Laura Hawkins’ healthy 6-year-old daughter missed a week of kindergarten at her San Francisco school after a classmate got COVID-19.

“On day three of school, we got a text message and a robocall saying your child is a close contact to someone who tested positive,” said Hawkins. They had two options: stay home for a 10-day quarantine or stay home five days, followed by a negative COVID-19 test. They choose the latter, but soon after returning to school her daughter woke up with a stuffy nose. Hawkins diligently reported it to the school, which required proof of another negative PCR test before allowing her back.

The laboratory PCR tests often take 24 hours or more to return results, but are more accurate and reliable than the rapid antigen tests that can be done at home.

“She missed a total of six days of school, having no more than a stuffy nose,” said Hawkins.

Outside Los Angeles, Long Beach Unified, with about 70,000 students, scaled back its initial weekly testing for unvaccinated students when the positivity rate during the first three weeks dropped under 1%. It is now randomly testing 10% of each school’s unvaccinated students.

The small Mammoth Unified School District abruptly stopped in-person classes for two weeks in September after “spiraling” COVID-19 cases triggered more than 300 student and staff quarantines in the district of 1,200 students.

In Sacramento, when officials announced an outbreak of two dozen cases Sept. 2 at a K-6 charter school, they kept the school open. Some parents were later outraged to learn that health officials had initially recommended shutting the school for two weeks.

The teachers union filed a formal workplace safety complaint accusing the district of mishandling the outbreak and ignoring pandemic protocols by allegedly encouraging staff with cold symptoms to work because of a teacher shortage and for failing to properly investigate, contact trace and communicate about COVID-19 exposure.

Sacramento City Unified “rejects these assertions,” it said in an emailed request for comment that said the district works closely with public health officials and follows a detailed strategy for students and staff that allowed it, in this case and others, “to remain open while protecting the health of students and staff.”

Sacramento City Unified is also suffering from a teacher shortage, like districts statewide, that has been “particularly acute” in its Independent Study program, said Superintendent Jorge Aguilar.

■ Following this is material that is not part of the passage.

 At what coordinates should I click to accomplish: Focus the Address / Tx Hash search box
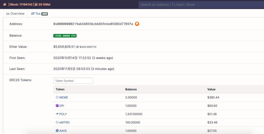[x=201, y=5]
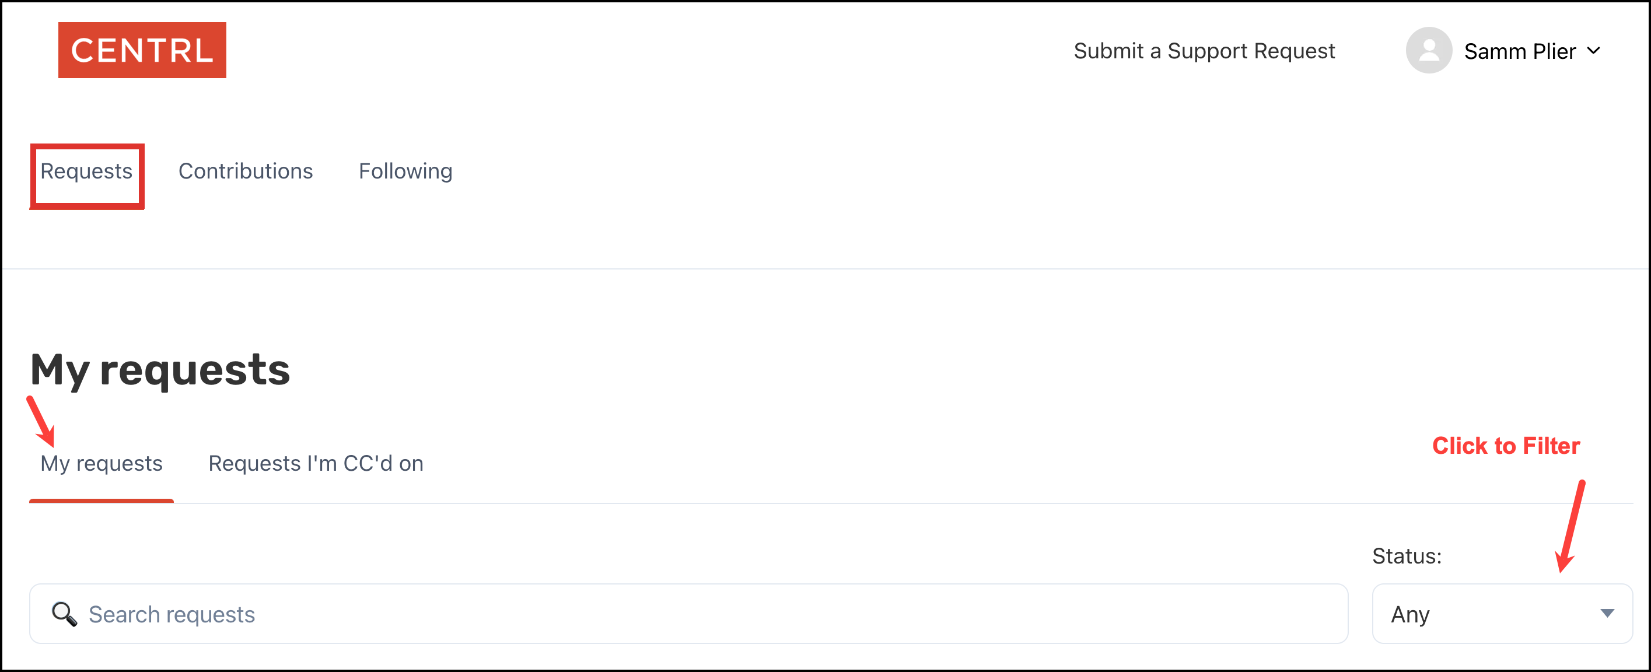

More than 1,700 students have opted for online school and the district is still scrambling to hire 32 teachers.

Samantha Benton’s fourth grade son was still without a teacher four weeks into the fall term. She is among some 200 parents who have sent multiple letters to the district saying it has failed to provide both a safe learning environment and an equitable education online.

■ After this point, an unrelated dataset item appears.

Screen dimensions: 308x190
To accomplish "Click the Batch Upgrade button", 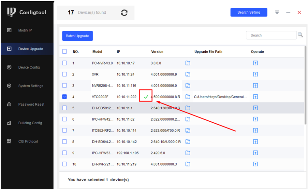I will [x=77, y=36].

Benton, an ICU nurse, said she is keeping her kids in online school because she doesn’t trust the district’s safety protocols.

“The only way I would feel safe is if there were mandatory testing weekly, if everything was outdoors and if everyone eligible for a vaccine was required to get one,” she said.

Beyond the mask rules and vaccine mandates, many parents say discrepancies are simply illogical.

The city of Folsom in the Sierra Nevada foothills has two high schools. One school held a homecoming, the other will not.

Both schools allow students to remove masks at lunch and during passing periods, and they pack the stands unmasked at football games, said Ronda Sardo, whose son attends Folsom High, which is not allowed to have the outdoor dance.

“Sorry, kids. The school down the street gets homecoming and you don’t,” she said.